De la start-up à la multinationale
Une vingtaine d’entreprises locales, de la start-up à la multinationale, y participent. Elles sont actives aussi bien dans le domaine du médical, de l’horlogerie ou encore de l’alimentaire. Sur la base d’un thème proposé, comme cette année la technologie dans le sport, elles demandent à des petits groupes de trouver des solutions concrètes et économiquement viables à des défis qui les occupent. «Cela doit être des projets dont la propriété intellectuelle n’est pas à risque. En contrepartie, les entreprises s’engagent à les suivre chaque deux semaines. Avec son lot de joies et de frustrations puisqu’elles ont certaines attentes qui ne coïncident pas toujours avec les idées des jeunes», observe Véronique Michaud. Mais les retours restent positifs de part et d’autre. Les entreprises partenaires y voient un vivier d’ingénieures et ingénieurs bientôt qualifiés. «Le cours apprend à travailler en groupe, à s’adapter et à gérer les imprévus. Chacune et chacun passe par toutes sortes d’étapes: concevoir un beau prototype sur le papier, réaliser qu’il leur manque la bonne pièce pour qu’il fonctionne, et réagir vite pour trouver une alternative.»
Des compétences recherchées parmi les jeunes diplômées et diplômés, «qui vivent toujours davantage de contraintes à la fois», observent Véronique Michaud et Thomas Weber. «C’est pourquoi nous renforçons cette interdisciplinarité. Si les étudiantes et étudiants sont techniquement bien formés, nous les rendons aussi plus facilement employables.»
En quatre ans, le cours a vu éclore une trentaine de prototypes. Aucun n’a encore fait l’objet d’une commercialisation, mais certains continuent d’évoluer, comme un projet de purification d’eau repris par des scientifiques spécialisés dans le domaine.

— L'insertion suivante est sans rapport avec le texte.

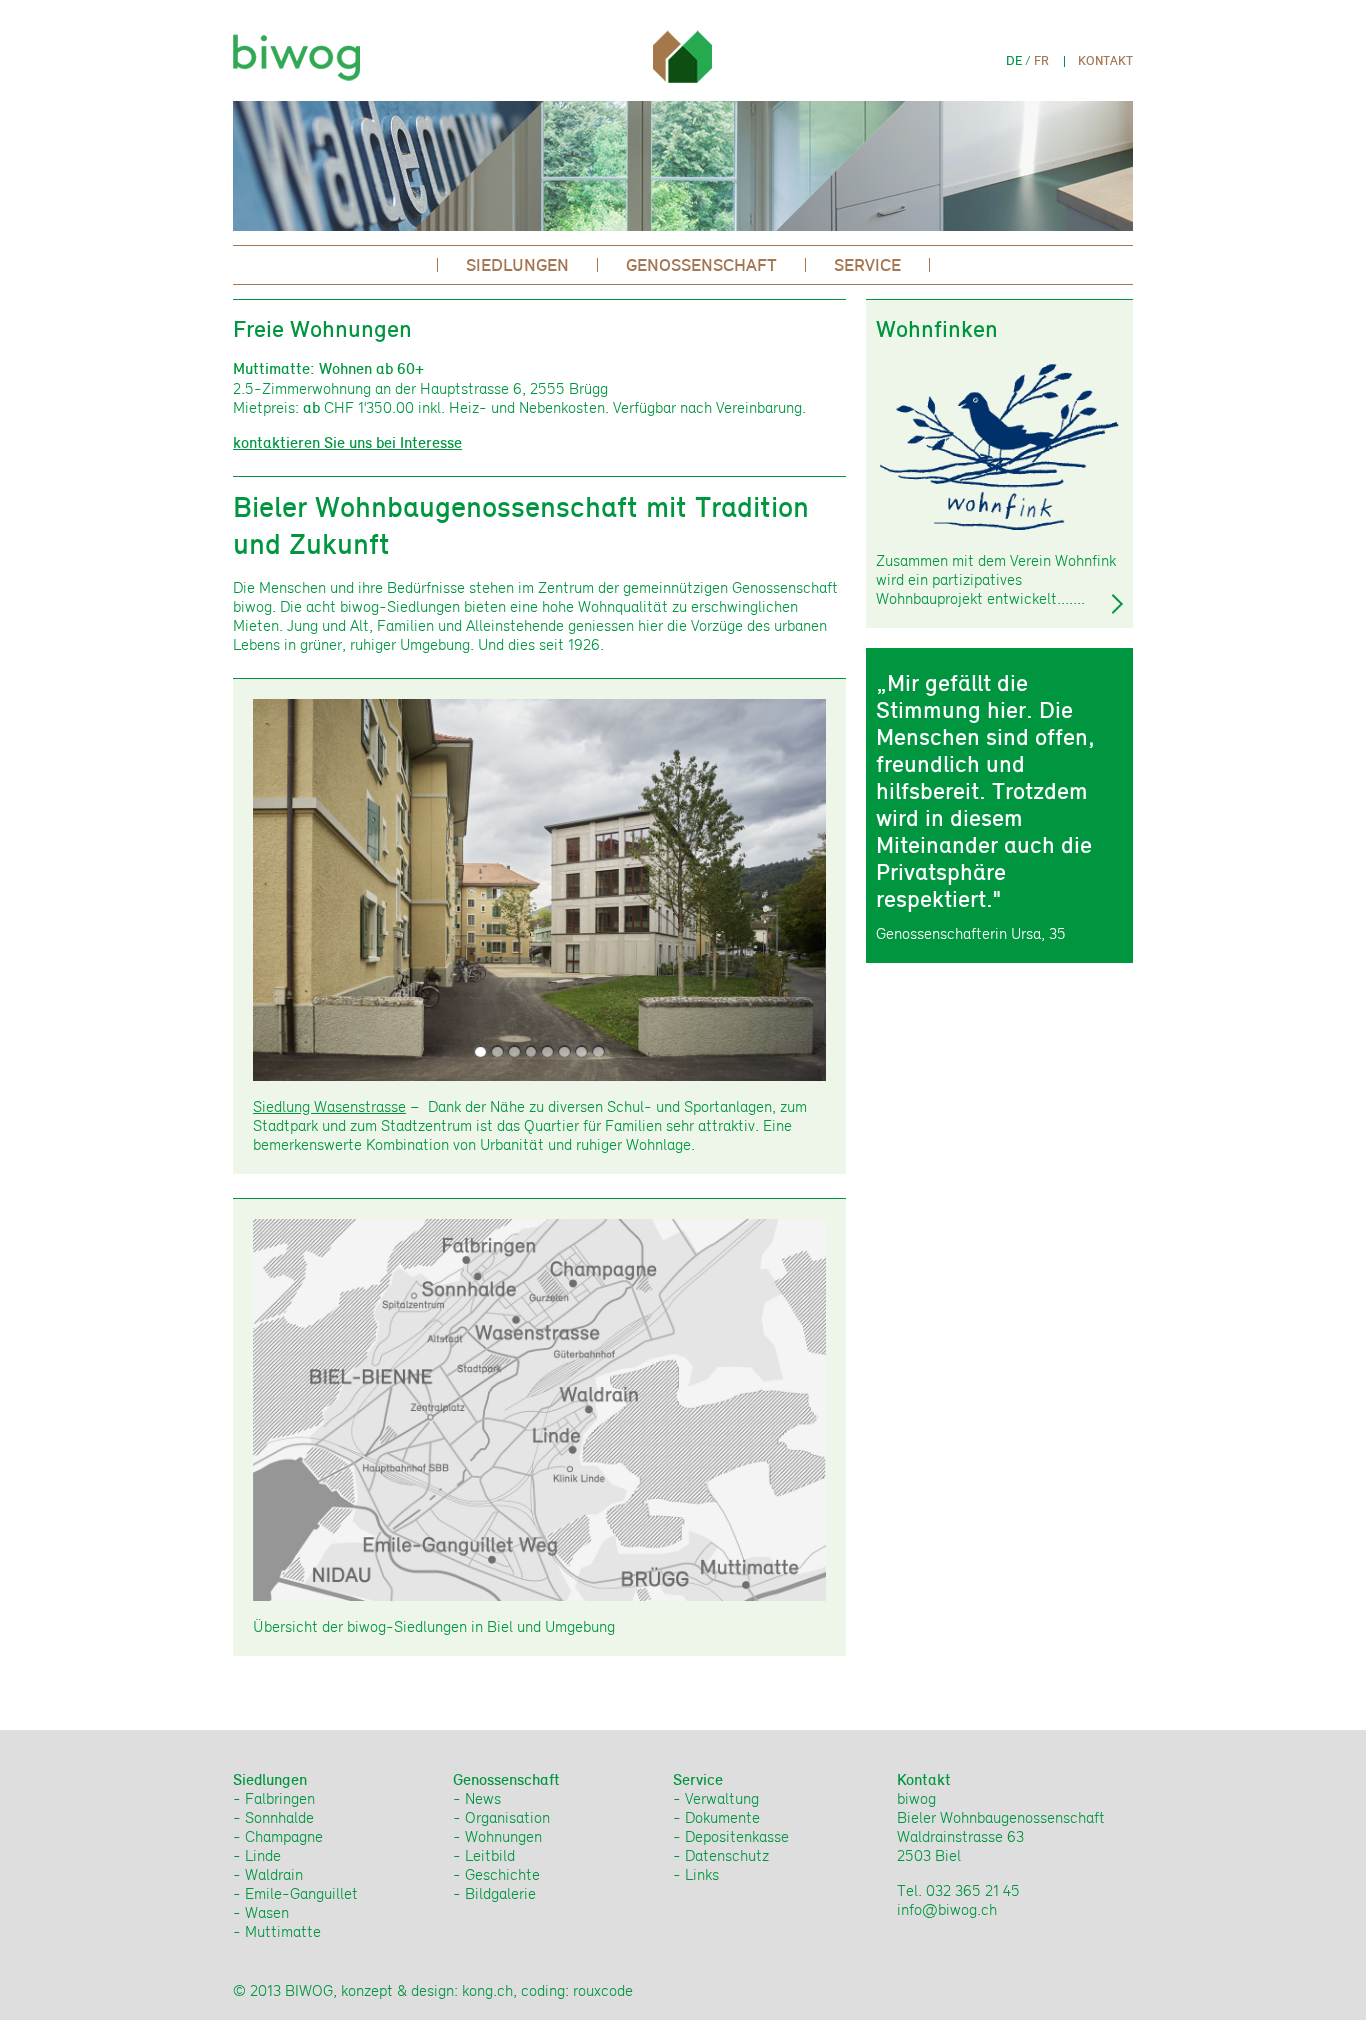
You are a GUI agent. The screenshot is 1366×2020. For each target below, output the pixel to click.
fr (1041, 60)
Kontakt (1105, 60)
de (1014, 60)
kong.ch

À l’avenir, le tandem compte garder le même nombre d’inscriptions afin d’assurer un suivi de qualité. Et souhaite également revenir à des prototypes aux solutions plus en prise directe avec la formation des ingénieures et ingénieurs en STI. «Au fil des ans, les entreprises ont tendance à vouloir des outils toujours plus technologiques, qui relèvent de l’informatique comme des applications et des logiciels. Notre souhait est de recentrer leurs demandes sur notre cœur de cible.»
«Chacun s’est réparti la matière selon ses compétences»
Trouver une solution intelligente pour fixer sur un ski une peau de phoque de taille réduite : tel était le défi lancé par l’entreprise vaudoise Pomoca à l’équipe gagnante de cette quatrième édition de la compétition du cours Innovation and Entrepreneurship in Engineering. «Nous étions six avec des spécialisations en mécanique, matériaux et microtechnique», détaille Martin Maggi, l’un des lauréats. «Deux d’entre nous avaient des bases de management, ce qui était un plus.» Et Jules Mainand, son collègue de cours, d’ajouter: «On s’est facilement réparti la matière selon nos compétences. Et la mayonnaise a vite pris.» Travailler en groupe, apprendre sur le tas à réaliser un montage vidéo ou à manier une imprimante 3D a été autant d’expériences passionnantes vécues par l’équipe en seulement quelques semaines. «C’est valorisant de partir de zéro et d’obtenir par nous-même un prototype fonctionnel. Dans les autres projets que j’ai menés en STI, je travaillais toujours sur des données déjà existantes», complète Martin Maggi. Un apprentissage d’autant plus concluant qu’il a décroché une place de stage chez Pomoca à l’issue du cours.